[Collected data]
================================

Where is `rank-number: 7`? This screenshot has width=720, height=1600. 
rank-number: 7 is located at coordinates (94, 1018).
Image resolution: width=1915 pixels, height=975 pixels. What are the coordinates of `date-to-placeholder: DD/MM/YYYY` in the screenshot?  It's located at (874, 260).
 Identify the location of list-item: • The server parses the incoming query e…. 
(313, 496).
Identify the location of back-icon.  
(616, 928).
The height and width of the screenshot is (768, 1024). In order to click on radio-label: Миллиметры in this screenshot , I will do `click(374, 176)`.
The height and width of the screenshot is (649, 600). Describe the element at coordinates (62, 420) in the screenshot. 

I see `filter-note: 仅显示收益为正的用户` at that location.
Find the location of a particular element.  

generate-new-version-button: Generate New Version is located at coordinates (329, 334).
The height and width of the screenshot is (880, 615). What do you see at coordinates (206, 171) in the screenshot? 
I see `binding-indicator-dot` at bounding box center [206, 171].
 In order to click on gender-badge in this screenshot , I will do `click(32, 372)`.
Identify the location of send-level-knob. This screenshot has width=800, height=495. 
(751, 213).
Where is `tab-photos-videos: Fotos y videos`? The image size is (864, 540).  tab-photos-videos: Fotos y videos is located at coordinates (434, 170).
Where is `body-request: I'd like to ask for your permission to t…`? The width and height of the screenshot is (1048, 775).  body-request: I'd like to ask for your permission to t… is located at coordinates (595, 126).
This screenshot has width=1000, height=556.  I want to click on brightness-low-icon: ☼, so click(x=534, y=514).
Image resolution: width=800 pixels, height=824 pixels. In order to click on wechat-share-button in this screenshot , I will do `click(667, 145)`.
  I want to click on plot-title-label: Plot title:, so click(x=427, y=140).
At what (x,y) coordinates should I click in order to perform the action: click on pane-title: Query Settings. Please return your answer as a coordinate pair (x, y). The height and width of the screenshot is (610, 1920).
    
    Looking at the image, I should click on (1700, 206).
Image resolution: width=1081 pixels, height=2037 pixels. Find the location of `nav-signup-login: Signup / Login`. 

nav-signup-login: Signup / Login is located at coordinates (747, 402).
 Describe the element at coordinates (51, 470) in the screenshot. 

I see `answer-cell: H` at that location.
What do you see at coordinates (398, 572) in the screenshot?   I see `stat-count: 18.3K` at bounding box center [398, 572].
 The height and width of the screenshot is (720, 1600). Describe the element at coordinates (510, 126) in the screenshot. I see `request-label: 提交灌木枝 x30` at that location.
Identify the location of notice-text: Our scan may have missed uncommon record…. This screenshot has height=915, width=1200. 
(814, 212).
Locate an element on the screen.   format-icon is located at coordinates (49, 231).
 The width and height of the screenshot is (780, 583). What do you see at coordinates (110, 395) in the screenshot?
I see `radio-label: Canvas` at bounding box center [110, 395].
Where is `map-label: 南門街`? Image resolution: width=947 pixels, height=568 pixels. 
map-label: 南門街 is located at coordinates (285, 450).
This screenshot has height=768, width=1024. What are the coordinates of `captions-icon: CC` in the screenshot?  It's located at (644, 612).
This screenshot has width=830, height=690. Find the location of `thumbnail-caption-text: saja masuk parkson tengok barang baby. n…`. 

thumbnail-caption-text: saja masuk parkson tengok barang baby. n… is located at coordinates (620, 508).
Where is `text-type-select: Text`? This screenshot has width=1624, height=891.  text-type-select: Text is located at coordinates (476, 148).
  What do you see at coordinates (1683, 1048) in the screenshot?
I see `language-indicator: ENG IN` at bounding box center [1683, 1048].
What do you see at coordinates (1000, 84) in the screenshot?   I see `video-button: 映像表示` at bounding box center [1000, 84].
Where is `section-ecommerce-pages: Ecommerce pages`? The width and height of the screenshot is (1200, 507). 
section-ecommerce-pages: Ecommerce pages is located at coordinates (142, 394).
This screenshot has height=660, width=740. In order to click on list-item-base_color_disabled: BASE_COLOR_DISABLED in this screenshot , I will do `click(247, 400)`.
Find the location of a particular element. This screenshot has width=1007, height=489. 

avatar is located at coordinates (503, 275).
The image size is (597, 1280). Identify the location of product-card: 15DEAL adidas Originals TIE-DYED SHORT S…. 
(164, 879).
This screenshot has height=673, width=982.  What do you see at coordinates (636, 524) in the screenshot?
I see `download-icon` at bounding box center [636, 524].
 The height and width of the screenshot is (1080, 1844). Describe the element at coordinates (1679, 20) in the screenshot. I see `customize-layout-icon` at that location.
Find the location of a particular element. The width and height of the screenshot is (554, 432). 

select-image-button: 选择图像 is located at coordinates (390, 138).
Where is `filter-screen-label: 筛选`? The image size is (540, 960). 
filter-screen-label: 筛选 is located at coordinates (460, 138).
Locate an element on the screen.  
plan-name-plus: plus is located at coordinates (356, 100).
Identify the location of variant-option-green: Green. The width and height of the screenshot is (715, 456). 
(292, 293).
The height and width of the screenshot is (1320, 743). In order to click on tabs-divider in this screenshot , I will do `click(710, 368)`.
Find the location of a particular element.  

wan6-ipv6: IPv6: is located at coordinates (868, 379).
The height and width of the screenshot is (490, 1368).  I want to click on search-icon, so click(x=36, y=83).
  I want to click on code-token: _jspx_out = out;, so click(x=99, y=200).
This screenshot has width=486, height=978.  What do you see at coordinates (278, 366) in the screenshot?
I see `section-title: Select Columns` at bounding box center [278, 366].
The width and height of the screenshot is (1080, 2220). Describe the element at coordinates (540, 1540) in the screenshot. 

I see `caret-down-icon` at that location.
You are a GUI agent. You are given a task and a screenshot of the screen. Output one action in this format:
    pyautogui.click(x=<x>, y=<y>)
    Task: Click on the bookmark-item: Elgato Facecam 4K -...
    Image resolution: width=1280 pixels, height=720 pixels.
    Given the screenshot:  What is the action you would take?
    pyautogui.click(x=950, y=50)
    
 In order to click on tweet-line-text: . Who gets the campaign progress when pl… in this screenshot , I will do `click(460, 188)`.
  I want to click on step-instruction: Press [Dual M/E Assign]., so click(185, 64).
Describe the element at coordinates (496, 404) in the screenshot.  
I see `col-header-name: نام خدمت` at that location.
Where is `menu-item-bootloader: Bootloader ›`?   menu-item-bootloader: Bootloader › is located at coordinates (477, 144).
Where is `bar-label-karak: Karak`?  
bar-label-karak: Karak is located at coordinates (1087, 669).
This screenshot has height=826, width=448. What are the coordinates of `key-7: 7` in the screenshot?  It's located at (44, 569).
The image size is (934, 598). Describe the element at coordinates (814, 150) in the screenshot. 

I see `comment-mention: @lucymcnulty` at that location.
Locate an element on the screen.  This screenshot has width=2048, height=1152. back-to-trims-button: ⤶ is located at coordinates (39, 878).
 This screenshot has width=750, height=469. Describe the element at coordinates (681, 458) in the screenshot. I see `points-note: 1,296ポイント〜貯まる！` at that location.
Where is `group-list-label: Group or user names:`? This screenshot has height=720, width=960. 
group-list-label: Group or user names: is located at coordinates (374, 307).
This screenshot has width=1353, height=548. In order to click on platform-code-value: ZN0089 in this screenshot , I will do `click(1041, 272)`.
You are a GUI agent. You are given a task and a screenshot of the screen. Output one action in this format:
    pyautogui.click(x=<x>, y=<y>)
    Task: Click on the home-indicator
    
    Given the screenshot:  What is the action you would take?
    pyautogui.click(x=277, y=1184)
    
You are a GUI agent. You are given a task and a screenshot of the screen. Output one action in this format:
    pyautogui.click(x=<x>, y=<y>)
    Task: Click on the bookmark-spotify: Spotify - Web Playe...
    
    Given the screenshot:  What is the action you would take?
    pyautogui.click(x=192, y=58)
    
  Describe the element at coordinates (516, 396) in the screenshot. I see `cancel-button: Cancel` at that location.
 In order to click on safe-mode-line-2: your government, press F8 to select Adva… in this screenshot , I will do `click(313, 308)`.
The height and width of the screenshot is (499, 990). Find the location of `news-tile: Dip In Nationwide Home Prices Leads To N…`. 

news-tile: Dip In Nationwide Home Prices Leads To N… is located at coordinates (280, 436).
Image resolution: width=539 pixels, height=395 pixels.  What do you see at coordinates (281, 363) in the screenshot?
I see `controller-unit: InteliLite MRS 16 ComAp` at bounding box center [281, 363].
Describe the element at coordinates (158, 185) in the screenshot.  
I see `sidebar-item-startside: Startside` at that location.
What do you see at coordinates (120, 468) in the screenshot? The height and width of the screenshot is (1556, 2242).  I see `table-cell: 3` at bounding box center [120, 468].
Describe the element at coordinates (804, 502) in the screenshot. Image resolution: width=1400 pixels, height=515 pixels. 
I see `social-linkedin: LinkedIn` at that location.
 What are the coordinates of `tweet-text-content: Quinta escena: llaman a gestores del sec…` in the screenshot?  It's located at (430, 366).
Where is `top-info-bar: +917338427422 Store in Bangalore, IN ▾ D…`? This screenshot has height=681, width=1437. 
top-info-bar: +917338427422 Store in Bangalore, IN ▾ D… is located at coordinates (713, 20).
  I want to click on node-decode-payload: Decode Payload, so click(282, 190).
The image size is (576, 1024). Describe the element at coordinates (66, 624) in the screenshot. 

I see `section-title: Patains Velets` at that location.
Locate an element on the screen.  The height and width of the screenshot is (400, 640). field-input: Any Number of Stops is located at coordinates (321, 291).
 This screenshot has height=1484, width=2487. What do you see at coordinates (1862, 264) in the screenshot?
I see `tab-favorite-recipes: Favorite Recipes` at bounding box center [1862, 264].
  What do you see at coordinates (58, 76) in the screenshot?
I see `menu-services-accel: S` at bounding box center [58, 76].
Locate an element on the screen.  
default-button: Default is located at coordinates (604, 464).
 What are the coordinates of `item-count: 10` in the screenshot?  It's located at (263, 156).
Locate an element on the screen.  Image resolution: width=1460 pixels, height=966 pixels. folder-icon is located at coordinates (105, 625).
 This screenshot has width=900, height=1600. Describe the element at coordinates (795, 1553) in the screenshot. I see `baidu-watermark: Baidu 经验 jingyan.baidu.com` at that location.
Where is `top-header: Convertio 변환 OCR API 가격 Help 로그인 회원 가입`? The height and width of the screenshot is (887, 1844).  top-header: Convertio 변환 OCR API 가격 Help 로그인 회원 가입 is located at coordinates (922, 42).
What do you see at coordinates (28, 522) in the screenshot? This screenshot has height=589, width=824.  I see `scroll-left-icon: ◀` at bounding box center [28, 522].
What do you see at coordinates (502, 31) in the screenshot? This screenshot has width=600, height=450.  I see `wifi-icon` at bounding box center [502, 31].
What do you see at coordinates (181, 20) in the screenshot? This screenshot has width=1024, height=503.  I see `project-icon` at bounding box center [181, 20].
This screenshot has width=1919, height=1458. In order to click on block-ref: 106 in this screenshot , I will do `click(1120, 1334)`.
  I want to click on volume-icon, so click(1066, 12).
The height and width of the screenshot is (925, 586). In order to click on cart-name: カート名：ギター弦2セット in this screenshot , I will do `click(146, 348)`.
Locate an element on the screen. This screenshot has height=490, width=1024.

================================

# [What you have to do]
Can you return, word for word, every line from the very first row through the line that contains "coordinates (434, 170).", including both of those lines?

# [Problem solution]
Where is `rank-number: 7`? This screenshot has width=720, height=1600. 
rank-number: 7 is located at coordinates (94, 1018).
Image resolution: width=1915 pixels, height=975 pixels. What are the coordinates of `date-to-placeholder: DD/MM/YYYY` in the screenshot?  It's located at (874, 260).
 Identify the location of list-item: • The server parses the incoming query e…. 
(313, 496).
Identify the location of back-icon.  
(616, 928).
The height and width of the screenshot is (768, 1024). In order to click on radio-label: Миллиметры in this screenshot , I will do `click(374, 176)`.
The height and width of the screenshot is (649, 600). Describe the element at coordinates (62, 420) in the screenshot. 

I see `filter-note: 仅显示收益为正的用户` at that location.
Find the location of a particular element.  

generate-new-version-button: Generate New Version is located at coordinates (329, 334).
The height and width of the screenshot is (880, 615). What do you see at coordinates (206, 171) in the screenshot? 
I see `binding-indicator-dot` at bounding box center [206, 171].
 In order to click on gender-badge in this screenshot , I will do `click(32, 372)`.
Identify the location of send-level-knob. This screenshot has width=800, height=495. 
(751, 213).
Where is `tab-photos-videos: Fotos y videos`? The image size is (864, 540).  tab-photos-videos: Fotos y videos is located at coordinates (434, 170).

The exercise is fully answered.